In the data below, one line contains "Click the Latest release badge" and a later one contains "Open the post options three-dot menu". Print both, with every line between them, exactly and alone.

━━━ ENTRIES SHOWN ━━━

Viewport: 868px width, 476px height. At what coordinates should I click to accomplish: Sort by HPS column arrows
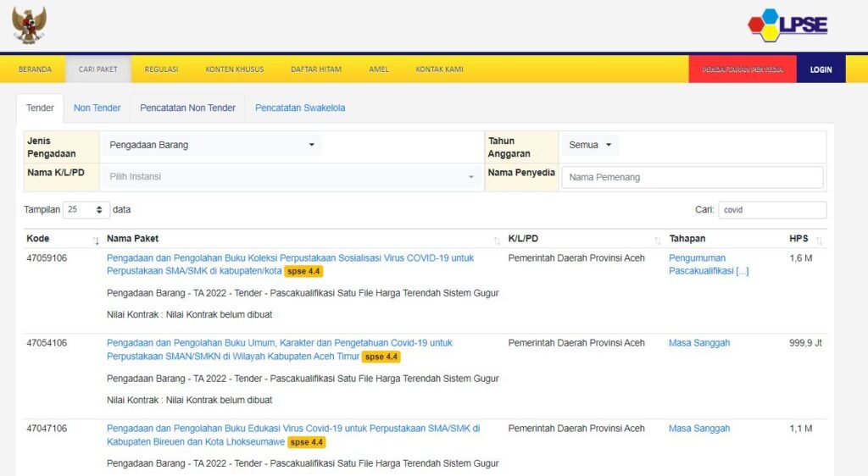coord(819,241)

━━━
━━━ ENTRIES SHOWN ━━━

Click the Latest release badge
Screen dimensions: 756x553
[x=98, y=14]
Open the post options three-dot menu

━━━

== OUTPUT FOR THIS EXERCISE ==
Click the Latest release badge
Screen dimensions: 756x553
[x=98, y=14]
Open the post options three-dot menu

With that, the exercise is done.